DATASET START
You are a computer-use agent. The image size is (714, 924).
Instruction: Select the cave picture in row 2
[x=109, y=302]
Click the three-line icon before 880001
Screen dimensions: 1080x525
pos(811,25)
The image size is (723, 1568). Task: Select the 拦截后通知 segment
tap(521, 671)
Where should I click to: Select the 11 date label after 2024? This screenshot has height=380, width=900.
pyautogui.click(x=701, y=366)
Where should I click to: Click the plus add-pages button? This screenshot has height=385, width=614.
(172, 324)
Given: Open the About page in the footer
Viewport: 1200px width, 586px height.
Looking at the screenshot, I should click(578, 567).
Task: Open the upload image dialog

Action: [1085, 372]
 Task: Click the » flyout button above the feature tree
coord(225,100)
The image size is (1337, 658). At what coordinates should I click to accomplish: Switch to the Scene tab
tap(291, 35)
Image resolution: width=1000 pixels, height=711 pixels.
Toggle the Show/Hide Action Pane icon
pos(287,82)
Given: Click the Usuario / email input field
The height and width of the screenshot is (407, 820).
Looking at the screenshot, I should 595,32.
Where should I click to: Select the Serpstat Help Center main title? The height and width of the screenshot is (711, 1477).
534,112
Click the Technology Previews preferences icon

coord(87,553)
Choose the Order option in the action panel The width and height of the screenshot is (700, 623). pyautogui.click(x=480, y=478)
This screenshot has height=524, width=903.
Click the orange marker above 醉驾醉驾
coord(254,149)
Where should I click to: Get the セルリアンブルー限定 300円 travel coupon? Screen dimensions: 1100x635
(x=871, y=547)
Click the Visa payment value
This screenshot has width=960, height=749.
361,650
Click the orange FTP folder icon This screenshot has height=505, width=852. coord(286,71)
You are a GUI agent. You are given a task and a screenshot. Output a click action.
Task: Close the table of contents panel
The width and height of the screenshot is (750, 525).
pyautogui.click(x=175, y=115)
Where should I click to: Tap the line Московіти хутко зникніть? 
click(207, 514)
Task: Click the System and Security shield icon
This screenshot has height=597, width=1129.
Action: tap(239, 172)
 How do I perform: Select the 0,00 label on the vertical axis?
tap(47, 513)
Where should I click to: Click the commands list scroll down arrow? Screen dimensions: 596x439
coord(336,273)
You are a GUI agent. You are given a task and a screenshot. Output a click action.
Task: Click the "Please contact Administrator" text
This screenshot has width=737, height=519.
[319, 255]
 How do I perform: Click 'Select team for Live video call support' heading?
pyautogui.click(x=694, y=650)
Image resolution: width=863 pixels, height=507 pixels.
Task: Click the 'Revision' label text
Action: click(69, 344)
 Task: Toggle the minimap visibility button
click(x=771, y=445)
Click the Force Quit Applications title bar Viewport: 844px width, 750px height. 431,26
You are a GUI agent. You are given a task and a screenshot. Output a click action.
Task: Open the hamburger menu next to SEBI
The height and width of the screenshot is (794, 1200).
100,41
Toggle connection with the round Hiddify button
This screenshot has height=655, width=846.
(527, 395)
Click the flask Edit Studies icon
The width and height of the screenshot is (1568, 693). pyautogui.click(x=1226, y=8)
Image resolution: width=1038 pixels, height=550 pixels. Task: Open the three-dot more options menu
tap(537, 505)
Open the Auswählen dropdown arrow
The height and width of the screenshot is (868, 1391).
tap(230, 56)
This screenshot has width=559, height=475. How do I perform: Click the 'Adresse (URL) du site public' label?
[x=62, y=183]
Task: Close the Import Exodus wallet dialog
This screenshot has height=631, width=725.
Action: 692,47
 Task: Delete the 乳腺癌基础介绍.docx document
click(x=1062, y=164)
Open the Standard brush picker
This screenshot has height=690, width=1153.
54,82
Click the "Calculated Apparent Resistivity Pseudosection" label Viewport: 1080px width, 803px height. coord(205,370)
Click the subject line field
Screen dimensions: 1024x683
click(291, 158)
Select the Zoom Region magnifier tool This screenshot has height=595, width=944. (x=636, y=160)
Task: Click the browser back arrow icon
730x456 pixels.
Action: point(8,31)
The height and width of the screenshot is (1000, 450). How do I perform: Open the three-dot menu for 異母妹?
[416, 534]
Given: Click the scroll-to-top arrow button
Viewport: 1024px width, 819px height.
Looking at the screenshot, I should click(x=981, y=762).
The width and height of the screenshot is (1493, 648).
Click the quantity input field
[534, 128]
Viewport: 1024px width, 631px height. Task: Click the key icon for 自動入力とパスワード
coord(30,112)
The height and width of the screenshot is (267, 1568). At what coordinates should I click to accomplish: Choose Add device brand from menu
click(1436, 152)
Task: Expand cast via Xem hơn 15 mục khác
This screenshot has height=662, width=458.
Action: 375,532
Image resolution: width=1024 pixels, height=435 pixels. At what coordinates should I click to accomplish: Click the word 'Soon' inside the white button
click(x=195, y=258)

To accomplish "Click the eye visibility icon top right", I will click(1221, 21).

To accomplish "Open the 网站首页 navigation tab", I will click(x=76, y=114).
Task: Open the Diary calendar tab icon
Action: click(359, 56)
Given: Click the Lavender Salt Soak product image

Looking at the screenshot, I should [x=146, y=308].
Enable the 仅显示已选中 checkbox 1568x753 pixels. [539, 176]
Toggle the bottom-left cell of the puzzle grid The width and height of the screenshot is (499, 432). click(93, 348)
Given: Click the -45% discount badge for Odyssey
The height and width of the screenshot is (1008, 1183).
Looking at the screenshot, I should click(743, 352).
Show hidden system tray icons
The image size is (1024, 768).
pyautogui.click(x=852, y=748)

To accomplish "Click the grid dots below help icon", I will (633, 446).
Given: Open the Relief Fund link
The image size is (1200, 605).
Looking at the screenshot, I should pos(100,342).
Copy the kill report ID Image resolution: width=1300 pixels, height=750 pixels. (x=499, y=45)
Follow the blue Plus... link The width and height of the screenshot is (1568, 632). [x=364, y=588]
DATASET END
-- REQUIRED ACTION --
An exact copy of every record above is required.

-- RESULT --
You are a computer-use agent. The image size is (714, 924).
Instruction: Select the cave picture in row 2
[x=109, y=302]
Click the three-line icon before 880001
Screen dimensions: 1080x525
pos(811,25)
The image size is (723, 1568). Task: Select the 拦截后通知 segment
tap(521, 671)
Where should I click to: Select the 11 date label after 2024? This screenshot has height=380, width=900.
pyautogui.click(x=701, y=366)
Where should I click to: Click the plus add-pages button? This screenshot has height=385, width=614.
(172, 324)
Given: Open the About page in the footer
Viewport: 1200px width, 586px height.
Looking at the screenshot, I should click(578, 567).
Task: Open the upload image dialog

Action: [1085, 372]
 Task: Click the » flyout button above the feature tree
coord(225,100)
The image size is (1337, 658). At what coordinates should I click to accomplish: Switch to the Scene tab
tap(291, 35)
Image resolution: width=1000 pixels, height=711 pixels.
Toggle the Show/Hide Action Pane icon
pos(287,82)
Given: Click the Usuario / email input field
The height and width of the screenshot is (407, 820).
Looking at the screenshot, I should 595,32.
Where should I click to: Select the Serpstat Help Center main title? The height and width of the screenshot is (711, 1477).
534,112
Click the Technology Previews preferences icon

coord(87,553)
Choose the Order option in the action panel The width and height of the screenshot is (700, 623). pyautogui.click(x=480, y=478)
This screenshot has height=524, width=903.
Click the orange marker above 醉驾醉驾
coord(254,149)
Where should I click to: Get the セルリアンブルー限定 300円 travel coupon? Screen dimensions: 1100x635
(x=871, y=547)
Click the Visa payment value
This screenshot has width=960, height=749.
361,650
Click the orange FTP folder icon This screenshot has height=505, width=852. coord(286,71)
You are a GUI agent. You are given a task and a screenshot. Output a click action.
Task: Close the table of contents panel
The width and height of the screenshot is (750, 525).
pyautogui.click(x=175, y=115)
Where should I click to: Tap the line Московіти хутко зникніть? 
click(207, 514)
Task: Click the System and Security shield icon
This screenshot has height=597, width=1129.
Action: tap(239, 172)
 How do I perform: Select the 0,00 label on the vertical axis?
tap(47, 513)
Where should I click to: Click the commands list scroll down arrow? Screen dimensions: 596x439
coord(336,273)
You are a GUI agent. You are given a task and a screenshot. Output a click action.
Task: Click the "Please contact Administrator" text
This screenshot has width=737, height=519.
[319, 255]
 How do I perform: Click 'Select team for Live video call support' heading?
pyautogui.click(x=694, y=650)
Image resolution: width=863 pixels, height=507 pixels.
Task: Click the 'Revision' label text
Action: click(69, 344)
 Task: Toggle the minimap visibility button
click(x=771, y=445)
Click the Force Quit Applications title bar Viewport: 844px width, 750px height. 431,26
You are a GUI agent. You are given a task and a screenshot. Output a click action.
Task: Open the hamburger menu next to SEBI
The height and width of the screenshot is (794, 1200).
100,41
Toggle connection with the round Hiddify button
This screenshot has height=655, width=846.
(527, 395)
Click the flask Edit Studies icon
The width and height of the screenshot is (1568, 693). pyautogui.click(x=1226, y=8)
Image resolution: width=1038 pixels, height=550 pixels. Task: Open the three-dot more options menu
tap(537, 505)
Open the Auswählen dropdown arrow
The height and width of the screenshot is (868, 1391).
tap(230, 56)
This screenshot has width=559, height=475. How do I perform: Click the 'Adresse (URL) du site public' label?
[x=62, y=183]
Task: Close the Import Exodus wallet dialog
This screenshot has height=631, width=725.
Action: 692,47
 Task: Delete the 乳腺癌基础介绍.docx document
click(x=1062, y=164)
Open the Standard brush picker
This screenshot has height=690, width=1153.
54,82
Click the "Calculated Apparent Resistivity Pseudosection" label Viewport: 1080px width, 803px height. coord(205,370)
Click the subject line field
Screen dimensions: 1024x683
click(291, 158)
Select the Zoom Region magnifier tool This screenshot has height=595, width=944. (x=636, y=160)
Task: Click the browser back arrow icon
730x456 pixels.
Action: point(8,31)
The height and width of the screenshot is (1000, 450). How do I perform: Open the three-dot menu for 異母妹?
[416, 534]
Given: Click the scroll-to-top arrow button
Viewport: 1024px width, 819px height.
Looking at the screenshot, I should click(x=981, y=762).
The width and height of the screenshot is (1493, 648).
Click the quantity input field
[534, 128]
Viewport: 1024px width, 631px height. Task: Click the key icon for 自動入力とパスワード
coord(30,112)
The height and width of the screenshot is (267, 1568). At what coordinates should I click to accomplish: Choose Add device brand from menu
click(1436, 152)
Task: Expand cast via Xem hơn 15 mục khác
This screenshot has height=662, width=458.
Action: 375,532
Image resolution: width=1024 pixels, height=435 pixels. At what coordinates should I click to accomplish: Click the word 'Soon' inside the white button
click(x=195, y=258)

To accomplish "Click the eye visibility icon top right", I will click(1221, 21).

To accomplish "Open the 网站首页 navigation tab", I will click(x=76, y=114).
Task: Open the Diary calendar tab icon
Action: click(359, 56)
Given: Click the Lavender Salt Soak product image

Looking at the screenshot, I should [x=146, y=308].
Enable the 仅显示已选中 checkbox 1568x753 pixels. [539, 176]
Toggle the bottom-left cell of the puzzle grid The width and height of the screenshot is (499, 432). click(93, 348)
Given: Click the -45% discount badge for Odyssey
The height and width of the screenshot is (1008, 1183).
Looking at the screenshot, I should click(743, 352).
Show hidden system tray icons
The image size is (1024, 768).
pyautogui.click(x=852, y=748)

To accomplish "Click the grid dots below help icon", I will (633, 446).
Given: Open the Relief Fund link
The image size is (1200, 605).
Looking at the screenshot, I should pos(100,342).
Copy the kill report ID Image resolution: width=1300 pixels, height=750 pixels. (x=499, y=45)
Follow the blue Plus... link The width and height of the screenshot is (1568, 632). [x=364, y=588]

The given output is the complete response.